DATASET EXCERPTS Block Start

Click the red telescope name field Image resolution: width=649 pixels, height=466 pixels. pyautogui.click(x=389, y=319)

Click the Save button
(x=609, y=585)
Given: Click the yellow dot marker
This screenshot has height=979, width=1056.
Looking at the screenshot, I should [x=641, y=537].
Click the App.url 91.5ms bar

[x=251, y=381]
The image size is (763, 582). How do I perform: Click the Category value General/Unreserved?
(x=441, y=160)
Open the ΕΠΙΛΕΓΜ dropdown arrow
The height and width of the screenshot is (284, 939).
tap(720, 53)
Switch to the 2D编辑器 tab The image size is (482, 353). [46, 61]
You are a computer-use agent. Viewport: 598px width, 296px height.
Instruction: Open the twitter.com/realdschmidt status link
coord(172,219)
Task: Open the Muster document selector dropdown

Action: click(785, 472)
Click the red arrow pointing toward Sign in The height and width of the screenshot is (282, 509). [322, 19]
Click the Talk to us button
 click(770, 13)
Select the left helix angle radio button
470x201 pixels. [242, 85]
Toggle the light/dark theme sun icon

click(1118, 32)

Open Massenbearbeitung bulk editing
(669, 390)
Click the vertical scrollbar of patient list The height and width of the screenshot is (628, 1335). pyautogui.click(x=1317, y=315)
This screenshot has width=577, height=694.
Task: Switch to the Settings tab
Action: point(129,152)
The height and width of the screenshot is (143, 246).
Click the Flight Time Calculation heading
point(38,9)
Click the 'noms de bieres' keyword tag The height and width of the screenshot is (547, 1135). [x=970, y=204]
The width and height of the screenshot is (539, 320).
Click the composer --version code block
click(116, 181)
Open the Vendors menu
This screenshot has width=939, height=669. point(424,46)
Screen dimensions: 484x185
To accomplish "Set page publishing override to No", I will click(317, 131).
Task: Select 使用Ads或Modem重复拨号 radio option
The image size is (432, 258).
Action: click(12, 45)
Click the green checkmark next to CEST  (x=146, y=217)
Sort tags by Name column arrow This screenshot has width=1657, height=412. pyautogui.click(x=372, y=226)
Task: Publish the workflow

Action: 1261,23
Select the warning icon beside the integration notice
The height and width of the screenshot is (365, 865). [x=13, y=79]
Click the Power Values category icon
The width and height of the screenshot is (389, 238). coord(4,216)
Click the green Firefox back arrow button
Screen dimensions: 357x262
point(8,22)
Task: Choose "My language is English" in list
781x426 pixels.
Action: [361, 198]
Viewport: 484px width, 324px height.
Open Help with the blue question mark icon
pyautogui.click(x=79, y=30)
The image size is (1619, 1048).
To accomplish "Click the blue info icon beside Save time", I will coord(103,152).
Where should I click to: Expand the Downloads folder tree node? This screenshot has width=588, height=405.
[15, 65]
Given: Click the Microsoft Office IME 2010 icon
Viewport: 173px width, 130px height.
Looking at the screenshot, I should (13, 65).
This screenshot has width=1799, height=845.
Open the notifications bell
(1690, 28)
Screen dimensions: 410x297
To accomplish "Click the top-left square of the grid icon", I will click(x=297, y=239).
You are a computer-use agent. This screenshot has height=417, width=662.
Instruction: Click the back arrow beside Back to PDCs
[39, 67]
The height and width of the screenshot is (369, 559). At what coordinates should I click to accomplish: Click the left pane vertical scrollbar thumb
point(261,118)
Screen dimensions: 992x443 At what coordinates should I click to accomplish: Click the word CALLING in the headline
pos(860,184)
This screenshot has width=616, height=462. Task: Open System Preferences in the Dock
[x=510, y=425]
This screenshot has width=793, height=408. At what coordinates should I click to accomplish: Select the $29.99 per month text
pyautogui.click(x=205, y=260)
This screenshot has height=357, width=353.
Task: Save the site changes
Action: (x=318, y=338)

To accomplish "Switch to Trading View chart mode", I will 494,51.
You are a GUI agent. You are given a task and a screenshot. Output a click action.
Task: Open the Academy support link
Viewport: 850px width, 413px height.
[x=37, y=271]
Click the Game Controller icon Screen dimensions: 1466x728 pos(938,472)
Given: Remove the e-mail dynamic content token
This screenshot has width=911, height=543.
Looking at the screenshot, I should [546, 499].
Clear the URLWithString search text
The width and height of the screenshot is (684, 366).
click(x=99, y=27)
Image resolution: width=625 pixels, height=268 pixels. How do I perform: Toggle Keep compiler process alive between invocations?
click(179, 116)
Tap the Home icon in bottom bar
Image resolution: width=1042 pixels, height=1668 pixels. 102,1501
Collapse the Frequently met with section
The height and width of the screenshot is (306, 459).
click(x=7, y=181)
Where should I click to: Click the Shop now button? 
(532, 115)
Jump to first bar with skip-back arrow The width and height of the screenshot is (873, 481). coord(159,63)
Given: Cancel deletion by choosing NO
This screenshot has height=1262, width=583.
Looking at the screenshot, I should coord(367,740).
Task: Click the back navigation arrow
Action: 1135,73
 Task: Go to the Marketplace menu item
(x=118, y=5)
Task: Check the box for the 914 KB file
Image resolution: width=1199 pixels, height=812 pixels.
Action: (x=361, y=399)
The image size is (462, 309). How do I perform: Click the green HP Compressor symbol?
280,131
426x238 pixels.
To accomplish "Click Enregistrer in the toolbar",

DATASET EXCERPTS Block End

> WHAT NEEDS TO BE DONE
For each line above that includes the word "will", make a copy of that line.

> EXERCISE SOLUTION
To accomplish "Set page publishing override to No", I will click(317, 131).
To accomplish "Click the blue info icon beside Save time", I will coord(103,152).
To accomplish "Click the top-left square of the grid icon", I will click(x=297, y=239).
To accomplish "Switch to Trading View chart mode", I will 494,51.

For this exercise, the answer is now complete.